- [EXERCISE BRIEF] Report back every line below that carries the word "Settings".

- [PROVIDED DATA]
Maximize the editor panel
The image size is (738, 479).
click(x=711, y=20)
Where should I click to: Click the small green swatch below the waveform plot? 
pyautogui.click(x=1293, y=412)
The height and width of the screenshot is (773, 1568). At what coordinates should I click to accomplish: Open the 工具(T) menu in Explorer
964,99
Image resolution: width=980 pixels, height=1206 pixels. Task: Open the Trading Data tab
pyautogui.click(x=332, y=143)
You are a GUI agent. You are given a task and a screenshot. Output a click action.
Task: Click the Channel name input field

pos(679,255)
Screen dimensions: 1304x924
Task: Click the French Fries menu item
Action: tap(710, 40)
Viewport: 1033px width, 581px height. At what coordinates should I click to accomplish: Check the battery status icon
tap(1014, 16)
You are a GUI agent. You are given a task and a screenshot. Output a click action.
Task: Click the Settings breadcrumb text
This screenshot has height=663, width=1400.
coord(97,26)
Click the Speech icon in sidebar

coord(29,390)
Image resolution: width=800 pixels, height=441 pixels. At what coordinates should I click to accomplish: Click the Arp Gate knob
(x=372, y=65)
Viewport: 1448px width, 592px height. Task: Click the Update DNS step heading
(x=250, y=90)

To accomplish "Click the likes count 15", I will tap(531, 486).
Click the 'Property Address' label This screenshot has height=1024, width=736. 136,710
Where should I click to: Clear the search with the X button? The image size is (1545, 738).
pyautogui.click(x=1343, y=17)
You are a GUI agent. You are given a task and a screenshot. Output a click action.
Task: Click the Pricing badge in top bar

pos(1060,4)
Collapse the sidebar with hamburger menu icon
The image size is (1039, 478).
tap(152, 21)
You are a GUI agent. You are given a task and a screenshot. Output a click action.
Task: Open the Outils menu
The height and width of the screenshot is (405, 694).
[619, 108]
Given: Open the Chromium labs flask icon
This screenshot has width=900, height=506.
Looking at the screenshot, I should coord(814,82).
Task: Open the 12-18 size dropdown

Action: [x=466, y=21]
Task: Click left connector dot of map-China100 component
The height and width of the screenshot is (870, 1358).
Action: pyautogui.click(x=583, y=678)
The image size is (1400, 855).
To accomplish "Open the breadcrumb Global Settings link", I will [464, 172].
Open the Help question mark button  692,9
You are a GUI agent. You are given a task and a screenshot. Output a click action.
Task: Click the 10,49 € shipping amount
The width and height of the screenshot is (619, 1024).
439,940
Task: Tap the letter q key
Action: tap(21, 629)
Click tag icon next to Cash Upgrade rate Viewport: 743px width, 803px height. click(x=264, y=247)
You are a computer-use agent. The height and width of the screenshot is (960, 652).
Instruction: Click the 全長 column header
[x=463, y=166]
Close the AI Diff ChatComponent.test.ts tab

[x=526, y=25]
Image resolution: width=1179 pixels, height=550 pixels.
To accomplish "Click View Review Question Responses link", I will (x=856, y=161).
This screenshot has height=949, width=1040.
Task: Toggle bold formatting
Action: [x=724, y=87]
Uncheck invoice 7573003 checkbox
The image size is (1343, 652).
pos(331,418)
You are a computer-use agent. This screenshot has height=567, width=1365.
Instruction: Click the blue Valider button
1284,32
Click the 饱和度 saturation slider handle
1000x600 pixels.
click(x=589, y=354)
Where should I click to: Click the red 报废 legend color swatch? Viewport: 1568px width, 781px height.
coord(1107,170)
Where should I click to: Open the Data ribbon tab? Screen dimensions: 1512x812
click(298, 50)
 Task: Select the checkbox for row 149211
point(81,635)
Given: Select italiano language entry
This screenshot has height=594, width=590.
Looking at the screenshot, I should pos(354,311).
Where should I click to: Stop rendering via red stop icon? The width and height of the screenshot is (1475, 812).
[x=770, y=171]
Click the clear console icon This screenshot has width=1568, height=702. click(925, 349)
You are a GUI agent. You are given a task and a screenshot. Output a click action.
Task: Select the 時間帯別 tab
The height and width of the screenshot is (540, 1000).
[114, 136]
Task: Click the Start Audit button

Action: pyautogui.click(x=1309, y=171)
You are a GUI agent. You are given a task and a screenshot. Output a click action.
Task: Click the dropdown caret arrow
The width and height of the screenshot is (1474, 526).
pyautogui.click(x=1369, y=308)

- [OUTPUT FOR THIS TASK]
Task: Click the Settings breadcrumb text
To accomplish "Open the breadcrumb Global Settings link", I will [464, 172].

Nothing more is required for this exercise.